* BEGIN TEXT SECTION *

Differentiate \((2x+5)^2(x-4)\) with respect to x.

To differentiate \((2x+5)^2(x-4),\) you first need to know that it is a product function.
Using the product rule you have \(\frac{dy}{dx}=\frac{udv}{dx}+\frac{vdu}{dx}\)
Let \((2x+5)^2\) be \(u\) and \((x-4)\) be \(v.\)
To find \(du\) we use chain rule which is \(\frac{du}{dx}=\frac{du}{dw} \times \frac{dw}{dx}\)
We say let \((2x+5)\) be \(w\)
We then have a new function \(u=w^2\)
\(\frac{du}{dw}=2w\)
\(\frac{dw}{dx}=2\)
So \(\frac{du}{dx}=2 \times 2w\) which equals \(4w\) and \(w\) was \((2x+5)\)
\(\frac{du}{dx}=4(2x+5)\)
\(\frac{dv}{dx}=1\)
Substituting everything into the product rule we have:
\(\frac{dy}{dx}=(2x+5)^2(1) + 4(2x+5)(x-4)\)
\(\frac{dy}{dx}=(4x^2 + 20x + 25) + (8x^2 - 12x - 80)\)
\(\frac{dy}{dx}=12x^2 + 8x - 55\)
\(\frac{dy}{dx}=(2x+5)(6x-11)\)

* END TEXT SECTION *

In the differentiation solution above, transcribe the passage starting at "Let \((2x+5)^2\) be" and ending at "12x - 80)\)".

* BEGIN DATASET CONTENT *

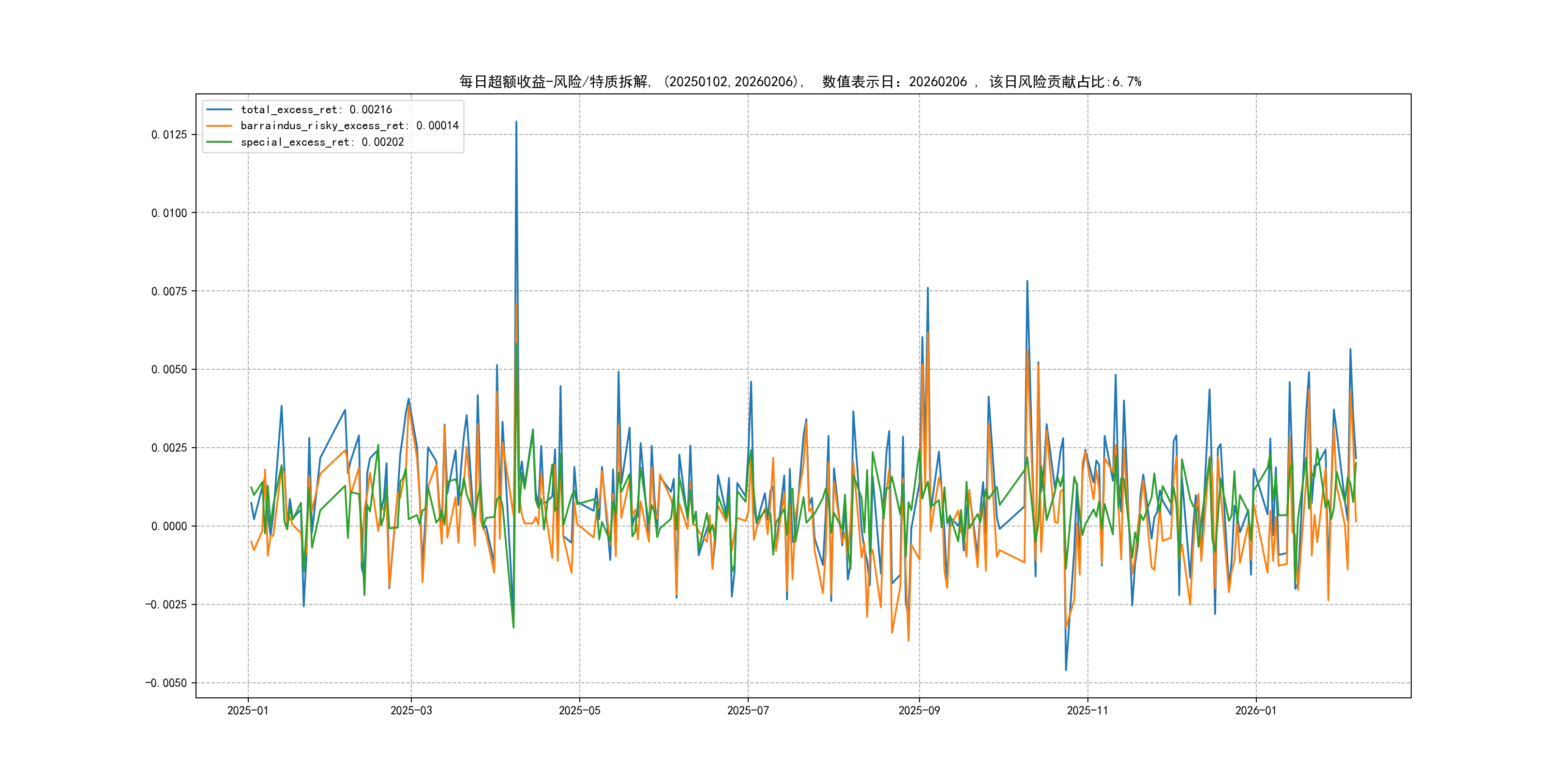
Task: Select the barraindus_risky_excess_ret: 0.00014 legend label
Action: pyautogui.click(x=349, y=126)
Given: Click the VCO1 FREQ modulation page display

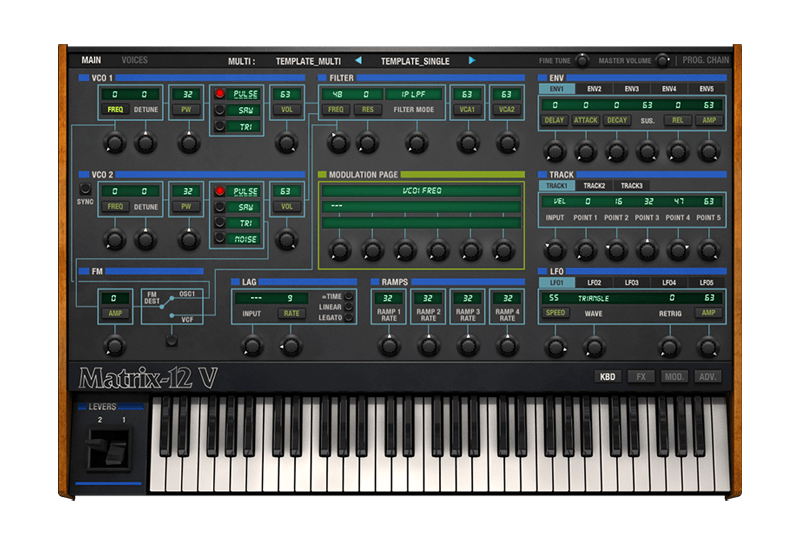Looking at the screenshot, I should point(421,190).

* END DATASET CONTENT *

● **FINISHED ANSWER**
Let \((2x+5)^2\) be \(u\) and \((x-4)\) be \(v.\)
To find \(du\) we use chain rule which is \(\frac{du}{dx}=\frac{du}{dw} \times \frac{dw}{dx}\)
We say let \((2x+5)\) be \(w\)
We then have a new function \(u=w^2\)
\(\frac{du}{dw}=2w\)
\(\frac{dw}{dx}=2\)
So \(\frac{du}{dx}=2 \times 2w\) which equals \(4w\) and \(w\) was \((2x+5)\)
\(\frac{du}{dx}=4(2x+5)\)
\(\frac{dv}{dx}=1\)
Substituting everything into the product rule we have:
\(\frac{dy}{dx}=(2x+5)^2(1) + 4(2x+5)(x-4)\)
\(\frac{dy}{dx}=(4x^2 + 20x + 25) + (8x^2 - 12x - 80)\)